UK Organic Sales Fall
April 06
13:37 2011

Sales of organic products in the UK fell 5.9% to £1.73b in 2010 with the rate of decline slowing significantly throughout the year, according to the Organic Market Report just published by the Soil Association. The outlook for 2011 is cautiously optimistic.

Despite fragile consumer confidence in the wider economy, the report shows positive signs of resilience and recovery for the organic sector overall. The biggest success stories were sales of organic beef (up 18%), organic baby food (up 10.3%) and organic textiles (up 7.8%).

The Organic Market Report shows that shoppers spend more than £33m a week on all things organic, and that 86% of households now buy organic products. Dairy products and fresh fruit and vegetables are the most popular categories, accounting for 30.5% and 23.2% of sales respectively.
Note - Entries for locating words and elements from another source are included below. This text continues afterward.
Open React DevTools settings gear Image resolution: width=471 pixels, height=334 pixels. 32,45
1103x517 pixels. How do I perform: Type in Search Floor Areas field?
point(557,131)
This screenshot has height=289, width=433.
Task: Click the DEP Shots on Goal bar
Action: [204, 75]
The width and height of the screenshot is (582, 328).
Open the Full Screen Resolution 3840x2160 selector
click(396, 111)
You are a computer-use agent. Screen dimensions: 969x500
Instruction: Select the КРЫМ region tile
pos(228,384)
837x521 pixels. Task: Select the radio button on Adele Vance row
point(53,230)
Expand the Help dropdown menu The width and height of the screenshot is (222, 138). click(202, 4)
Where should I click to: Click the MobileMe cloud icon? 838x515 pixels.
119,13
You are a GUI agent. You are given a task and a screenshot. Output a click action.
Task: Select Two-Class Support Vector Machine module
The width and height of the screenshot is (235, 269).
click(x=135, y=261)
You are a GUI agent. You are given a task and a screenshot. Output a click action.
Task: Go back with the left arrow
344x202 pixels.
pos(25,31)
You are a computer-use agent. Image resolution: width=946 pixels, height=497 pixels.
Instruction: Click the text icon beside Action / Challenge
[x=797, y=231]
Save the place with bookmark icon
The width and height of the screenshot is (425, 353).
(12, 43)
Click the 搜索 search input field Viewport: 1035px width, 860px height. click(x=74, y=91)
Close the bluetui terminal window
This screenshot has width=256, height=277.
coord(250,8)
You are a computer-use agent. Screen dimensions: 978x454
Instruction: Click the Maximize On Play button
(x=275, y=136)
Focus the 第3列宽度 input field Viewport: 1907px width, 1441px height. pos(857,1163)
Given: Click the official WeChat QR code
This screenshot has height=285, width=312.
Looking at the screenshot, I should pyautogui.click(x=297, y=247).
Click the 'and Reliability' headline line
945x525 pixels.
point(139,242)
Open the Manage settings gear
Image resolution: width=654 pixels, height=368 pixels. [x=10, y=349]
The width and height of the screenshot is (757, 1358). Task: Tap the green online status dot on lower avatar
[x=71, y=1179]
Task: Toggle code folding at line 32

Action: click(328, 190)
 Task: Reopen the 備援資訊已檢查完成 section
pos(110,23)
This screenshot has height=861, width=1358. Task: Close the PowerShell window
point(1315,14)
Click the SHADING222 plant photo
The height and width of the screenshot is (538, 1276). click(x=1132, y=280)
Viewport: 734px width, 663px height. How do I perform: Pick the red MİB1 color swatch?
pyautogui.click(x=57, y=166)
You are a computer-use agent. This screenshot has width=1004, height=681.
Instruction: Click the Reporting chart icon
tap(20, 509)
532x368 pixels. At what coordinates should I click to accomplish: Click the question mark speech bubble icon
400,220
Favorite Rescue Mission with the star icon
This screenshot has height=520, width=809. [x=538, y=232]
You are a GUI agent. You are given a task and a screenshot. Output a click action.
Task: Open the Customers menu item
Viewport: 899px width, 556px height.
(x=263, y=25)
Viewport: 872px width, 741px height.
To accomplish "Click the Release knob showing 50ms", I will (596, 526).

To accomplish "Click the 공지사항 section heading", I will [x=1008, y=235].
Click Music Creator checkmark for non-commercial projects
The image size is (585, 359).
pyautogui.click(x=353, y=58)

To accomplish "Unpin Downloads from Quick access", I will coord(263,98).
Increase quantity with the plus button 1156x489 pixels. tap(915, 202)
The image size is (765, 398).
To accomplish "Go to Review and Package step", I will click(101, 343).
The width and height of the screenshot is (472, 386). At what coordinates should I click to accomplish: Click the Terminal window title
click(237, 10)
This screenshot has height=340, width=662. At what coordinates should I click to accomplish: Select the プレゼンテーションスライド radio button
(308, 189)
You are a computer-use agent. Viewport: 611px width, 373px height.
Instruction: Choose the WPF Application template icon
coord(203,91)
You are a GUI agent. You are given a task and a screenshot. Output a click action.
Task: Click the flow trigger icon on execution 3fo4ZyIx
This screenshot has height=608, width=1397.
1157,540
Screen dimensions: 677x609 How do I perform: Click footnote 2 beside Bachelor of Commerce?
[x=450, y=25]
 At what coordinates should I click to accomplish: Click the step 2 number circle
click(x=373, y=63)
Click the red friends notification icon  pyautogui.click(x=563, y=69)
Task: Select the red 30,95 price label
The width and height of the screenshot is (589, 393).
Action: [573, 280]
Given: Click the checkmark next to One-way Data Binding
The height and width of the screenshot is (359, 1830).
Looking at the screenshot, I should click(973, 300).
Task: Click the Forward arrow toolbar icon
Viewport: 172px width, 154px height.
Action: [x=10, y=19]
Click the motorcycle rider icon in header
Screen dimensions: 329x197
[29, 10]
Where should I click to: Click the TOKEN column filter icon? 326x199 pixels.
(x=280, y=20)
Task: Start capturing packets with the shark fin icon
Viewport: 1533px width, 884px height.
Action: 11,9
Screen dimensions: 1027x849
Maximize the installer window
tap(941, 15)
Sales of a wide range of products started growing again in 2010, including butter, yoghurt, beer and cider, herbs and spices, pulses and packet soups.

Although sales through multiple retailers fell by 7.7%, to £1.25b, Waitrose and Marks & Spencer anticipate modest growth for 2011, while Tesco, Sainsbury, Morrisons and the Co-operative predict level sales year on year. Multiple retail accounted for 72.3% of the organic market in 2010. Sales through independent retailers and catering accounted for the remaining 27.7% of the market, falling by 0.75% to £480m.

Organically managed land decreased by 0.6% to 738,709 hectares and now represents 4.2% of UK farmland, equivalent to more than the combined area of Somerset and Wiltshire. The number of UK organic producers fell by 4.2% to 7,567 in 2010, from a record high of 7,896 the previous year.

Production of organic vegetables and organic milk both fell in 2010 but cereal production is on the increase, buoyed by high grain prices and strong demand for milling wheat.

Poultry and egg production are set to fall in 2011 because of a combination of faltering consumer demand, high feed prices and the cost implications of impending changes to the EU organic regulations.

Roger Mortlock, deputy director of the Soil Association, comments: “There is powerful evidence that consumers who care about the diverse benefits of organic will stay loyal, even during these tough economic times. Given the current uncertainties in the UK and global economy, it would be rash to make any predictions for the future organic market. But the instability caused by climate change, population growth and resource depletion mean that business as usual in food and farming is not an option.”